**ASSIGNED TASK:** Everything in the listing below must be set down again exactly, apart from the pictures.

###

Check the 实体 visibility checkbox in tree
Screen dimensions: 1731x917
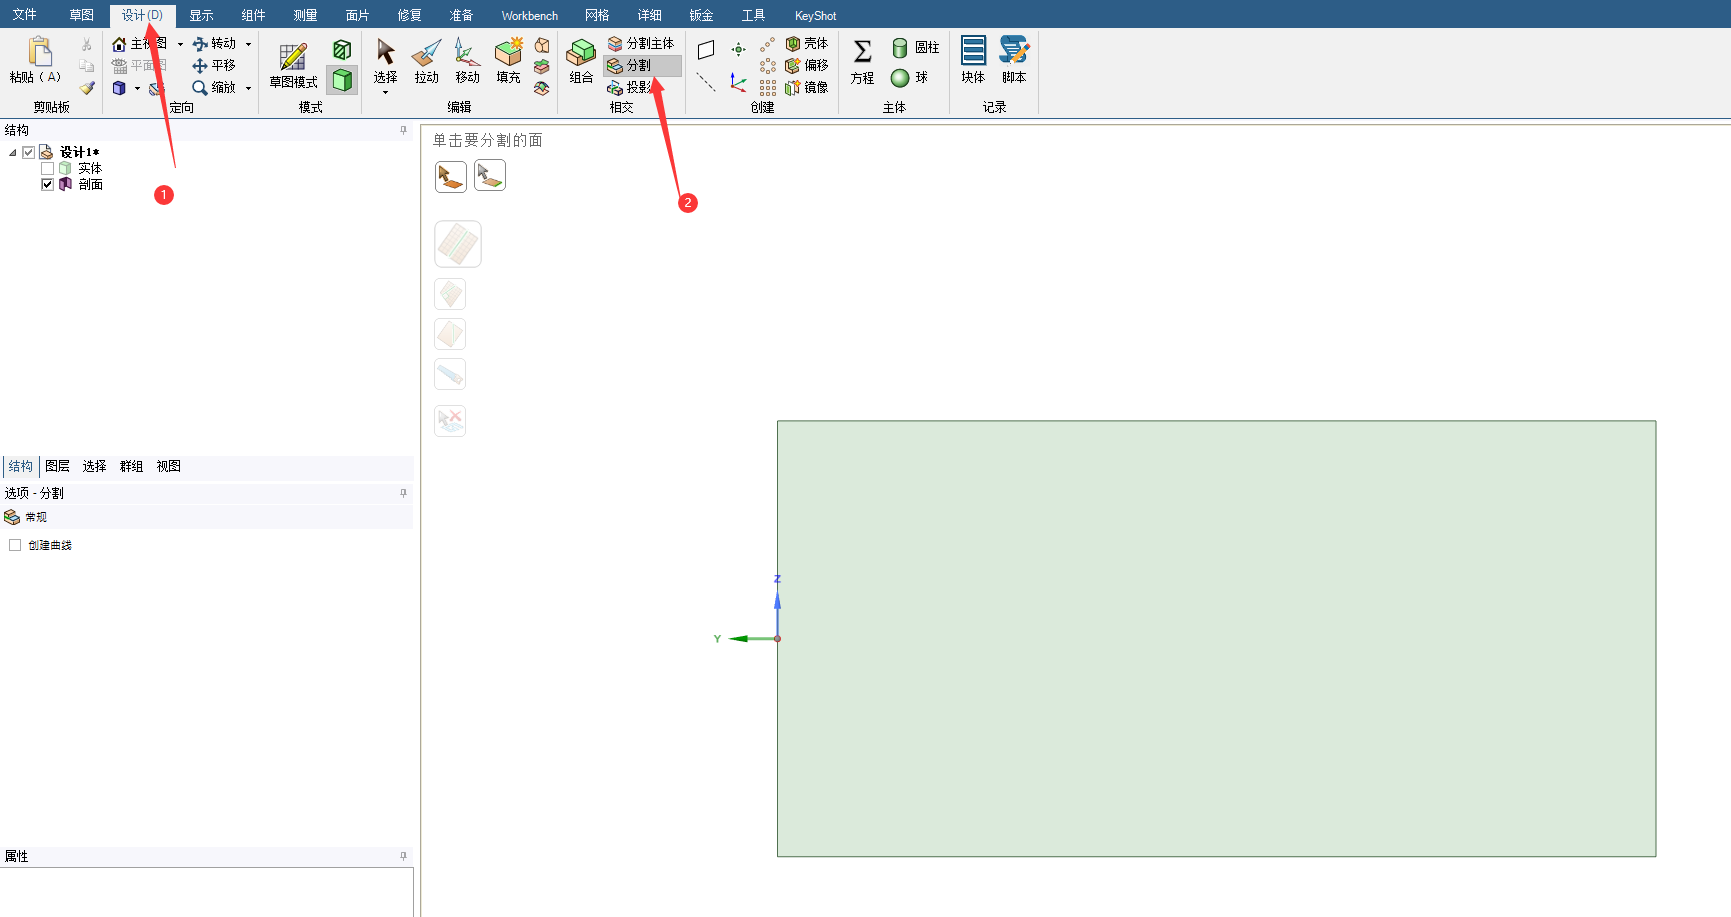coord(47,168)
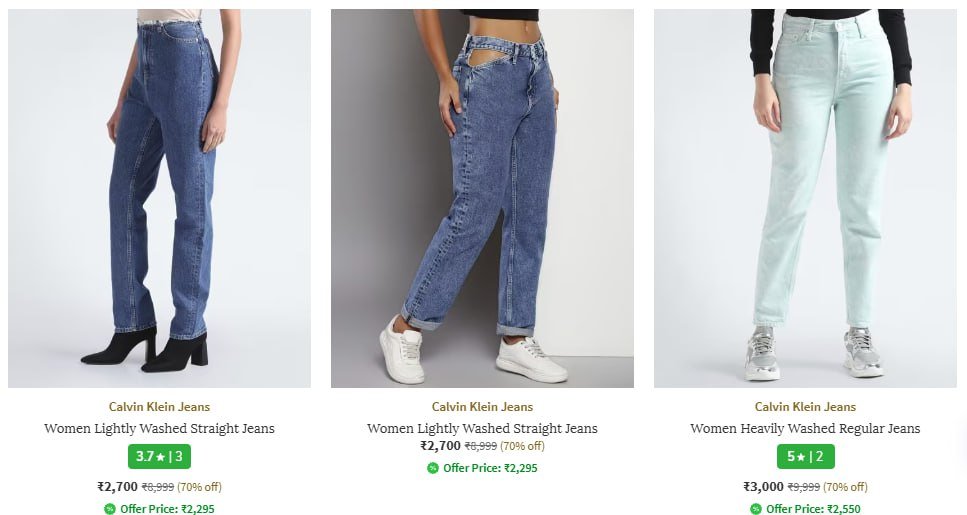Click the Offer Price ₹2,550 text
The width and height of the screenshot is (967, 515).
(813, 509)
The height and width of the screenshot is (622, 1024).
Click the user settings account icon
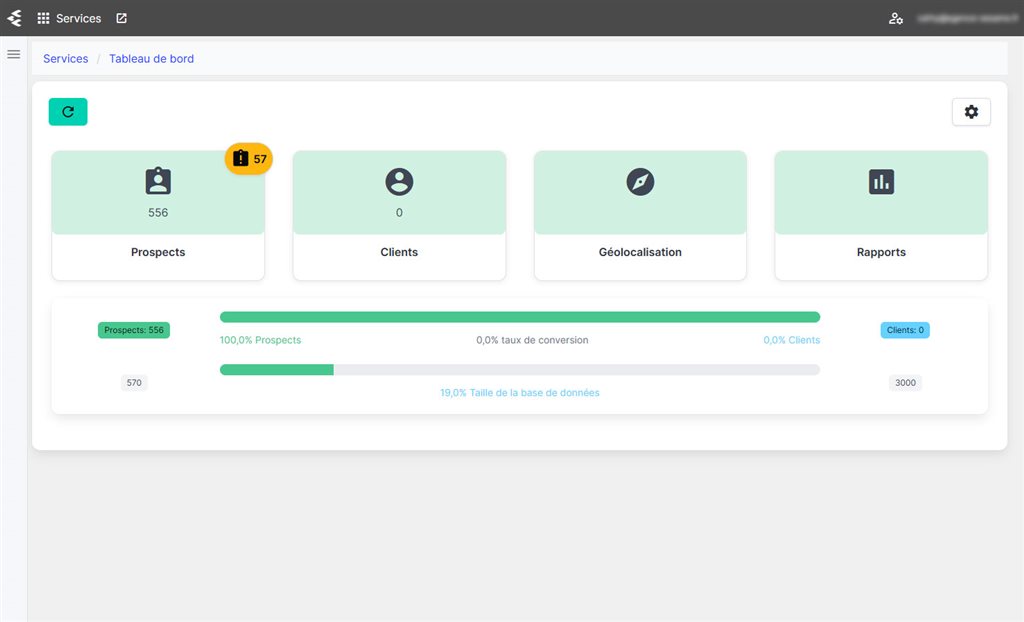[x=896, y=18]
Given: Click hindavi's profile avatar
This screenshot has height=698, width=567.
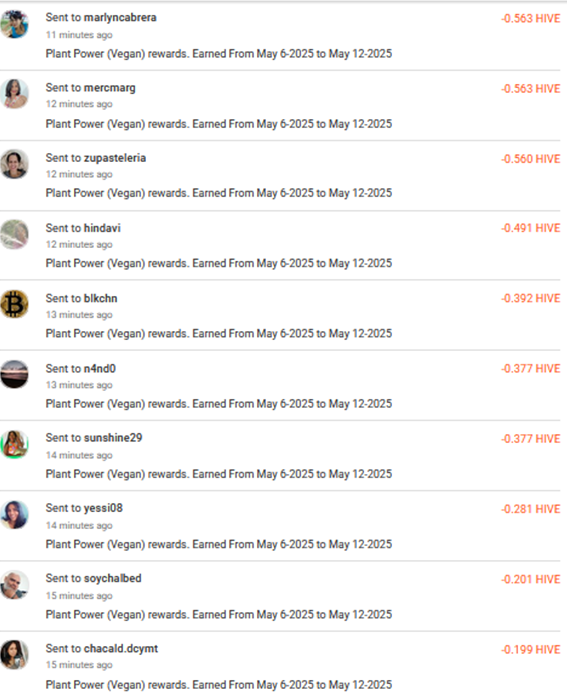Looking at the screenshot, I should [14, 234].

###

**SOLUTION TO THIS EXERCISE:**
Check the 实体 visibility checkbox in tree
Screen dimensions: 1731x917
coord(47,168)
Click the Offer Price ₹2,550 text
The width and height of the screenshot is (967, 515).
(813, 509)
The height and width of the screenshot is (622, 1024).
Click the user settings account icon
[x=896, y=18]
Given: Click hindavi's profile avatar
This screenshot has height=698, width=567.
Looking at the screenshot, I should [14, 234].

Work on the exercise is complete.